* **Data entries**
****************
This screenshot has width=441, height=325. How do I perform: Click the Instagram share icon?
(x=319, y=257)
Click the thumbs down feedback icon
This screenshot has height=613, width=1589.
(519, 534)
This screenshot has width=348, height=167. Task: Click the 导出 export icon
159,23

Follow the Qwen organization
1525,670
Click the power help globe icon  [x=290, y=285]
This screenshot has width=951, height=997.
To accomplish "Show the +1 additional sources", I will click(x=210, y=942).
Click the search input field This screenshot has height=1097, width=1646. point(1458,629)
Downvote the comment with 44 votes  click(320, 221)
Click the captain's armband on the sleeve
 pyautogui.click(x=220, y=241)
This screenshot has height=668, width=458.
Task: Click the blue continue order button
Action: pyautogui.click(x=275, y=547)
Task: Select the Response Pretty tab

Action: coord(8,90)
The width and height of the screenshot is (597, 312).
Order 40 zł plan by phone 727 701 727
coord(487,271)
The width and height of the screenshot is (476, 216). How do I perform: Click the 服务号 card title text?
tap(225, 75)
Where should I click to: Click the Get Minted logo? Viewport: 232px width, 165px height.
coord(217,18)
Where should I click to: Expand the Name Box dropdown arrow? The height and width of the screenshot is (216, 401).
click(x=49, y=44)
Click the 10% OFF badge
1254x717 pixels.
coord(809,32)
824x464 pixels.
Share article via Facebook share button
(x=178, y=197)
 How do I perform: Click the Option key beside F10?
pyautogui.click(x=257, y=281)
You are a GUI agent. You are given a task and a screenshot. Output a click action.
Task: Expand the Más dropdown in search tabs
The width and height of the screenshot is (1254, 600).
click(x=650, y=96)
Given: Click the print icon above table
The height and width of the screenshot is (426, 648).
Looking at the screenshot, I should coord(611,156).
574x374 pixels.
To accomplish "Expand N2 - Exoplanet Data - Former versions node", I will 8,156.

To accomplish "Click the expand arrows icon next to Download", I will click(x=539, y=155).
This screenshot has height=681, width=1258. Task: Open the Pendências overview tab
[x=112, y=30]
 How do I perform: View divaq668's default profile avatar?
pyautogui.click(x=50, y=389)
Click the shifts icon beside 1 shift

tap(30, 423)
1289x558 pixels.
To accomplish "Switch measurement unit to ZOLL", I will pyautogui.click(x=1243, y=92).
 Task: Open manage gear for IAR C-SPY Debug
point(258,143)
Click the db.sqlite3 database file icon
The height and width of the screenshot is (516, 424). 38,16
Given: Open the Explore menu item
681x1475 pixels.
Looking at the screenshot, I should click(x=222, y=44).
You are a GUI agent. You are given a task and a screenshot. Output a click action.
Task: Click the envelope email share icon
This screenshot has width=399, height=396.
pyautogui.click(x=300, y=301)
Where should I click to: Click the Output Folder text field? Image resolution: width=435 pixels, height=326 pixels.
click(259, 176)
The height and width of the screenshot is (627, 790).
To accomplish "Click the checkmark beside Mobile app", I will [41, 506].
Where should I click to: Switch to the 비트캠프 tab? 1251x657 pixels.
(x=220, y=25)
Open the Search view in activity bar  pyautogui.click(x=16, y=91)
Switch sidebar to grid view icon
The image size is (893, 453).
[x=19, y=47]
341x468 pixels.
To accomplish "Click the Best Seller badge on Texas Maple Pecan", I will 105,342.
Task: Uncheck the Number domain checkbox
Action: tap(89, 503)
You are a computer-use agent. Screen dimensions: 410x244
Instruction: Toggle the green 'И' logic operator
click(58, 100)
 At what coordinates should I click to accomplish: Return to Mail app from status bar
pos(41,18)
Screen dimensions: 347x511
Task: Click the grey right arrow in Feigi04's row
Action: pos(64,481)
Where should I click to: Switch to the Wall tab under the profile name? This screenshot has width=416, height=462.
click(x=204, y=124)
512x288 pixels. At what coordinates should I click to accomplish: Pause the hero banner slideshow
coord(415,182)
****************
* **Task statement**
Copy the data from the line containing "At what coordinates should I click to accomplish: Return" through the final line, reproducing each line as it stands.

* **Correct result**
 At what coordinates should I click to accomplish: Return to Mail app from status bar
pos(41,18)
Screen dimensions: 347x511
Task: Click the grey right arrow in Feigi04's row
Action: pos(64,481)
Where should I click to: Switch to the Wall tab under the profile name? This screenshot has width=416, height=462.
click(x=204, y=124)
512x288 pixels. At what coordinates should I click to accomplish: Pause the hero banner slideshow
coord(415,182)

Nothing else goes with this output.